▸ **TAREA PRÁCTICA**:
Transcribe sin cambios, del texto sobre el mutuo desconocimiento entre los pueblos americanos, todo lo que va desde "Me refería hace" hasta "de la Colonia.", ambos incluidos.

--- FRAGMENTO DEL DOCUMENTO ---

Alguna otra vez he hecho notar el hecho de que mientras los americanos todos se quejan, y con razón, de lo poco y lo mal que se les conoce en Europa y de las confusiones y prejuicios que respecto a ellos por aquí reinan, se da el caso de que no se conozcan mucho mejor los unos a los otros y abriguen entre sí no pocas confusiones y prejuicios.
Lo vasto de la América y la pobreza y dificultad de sus medios de comunicación contribuye a ello, ya que Méjico, v. gr., está más cerca de España o de Inglaterra o de Francia que de la Argentina.
Me refería hace poco un escritor argentino, Ricardo Rojas, que de los ejemplares que remitió de una de sus obras desde Buenos Aires a lugares de las «tierras calientes», apenas si llegó alguno a su destino.
Por otra parte, el sentimiento colectivo de la América como de una unidad de porvenir y frente al Viejo Mundo europeo, no es aún más que un sentimiento en cierta manera erudito y en vías de formación. Hubo, sí, un momento en la historia en que toda la América española, por lo menos toda Sudamérica, pareció conmoverse y vivir en comunidad de visión y de sentido, y fue cuando se dieron la mano Bolívar y San Martín en las vísperas de Ayacucho; pero pasado aquel momento épico, y una vez que cada nación sudamericana queda a merced de los caudillos, volvieron a un mutuo aislamiento, tal vez no menor que el de los tiempos de la Colonia.
En ciertos respectos sigue todavía siendo Europa el lazo de unión entre los pueblos americanos, y el panamericanismo, si es que en realidad existe, es un ideal concebido a la europea, como otros tantos ideales que pasan por americanos.
Todo esto se me ocurre a propósito de la reciente publicación, en un volumen, de las Poesías del bogotano José Asunción Silva, que acaba de editarse en Barcelona.

--- BLOQUE DE DATOS ---

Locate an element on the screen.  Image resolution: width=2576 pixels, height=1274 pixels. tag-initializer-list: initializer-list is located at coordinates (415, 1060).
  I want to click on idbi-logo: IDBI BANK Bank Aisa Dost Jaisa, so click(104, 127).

---

▸ **RESPUESTA AL EJERCICIO**:
Me refería hace poco un escritor argentino, Ricardo Rojas, que de los ejemplares que remitió de una de sus obras desde Buenos Aires a lugares de las «tierras calientes», apenas si llegó alguno a su destino.
Por otra parte, el sentimiento colectivo de la América como de una unidad de porvenir y frente al Viejo Mundo europeo, no es aún más que un sentimiento en cierta manera erudito y en vías de formación. Hubo, sí, un momento en la historia en que toda la América española, por lo menos toda Sudamérica, pareció conmoverse y vivir en comunidad de visión y de sentido, y fue cuando se dieron la mano Bolívar y San Martín en las vísperas de Ayacucho; pero pasado aquel momento épico, y una vez que cada nación sudamericana queda a merced de los caudillos, volvieron a un mutuo aislamiento, tal vez no menor que el de los tiempos de la Colonia.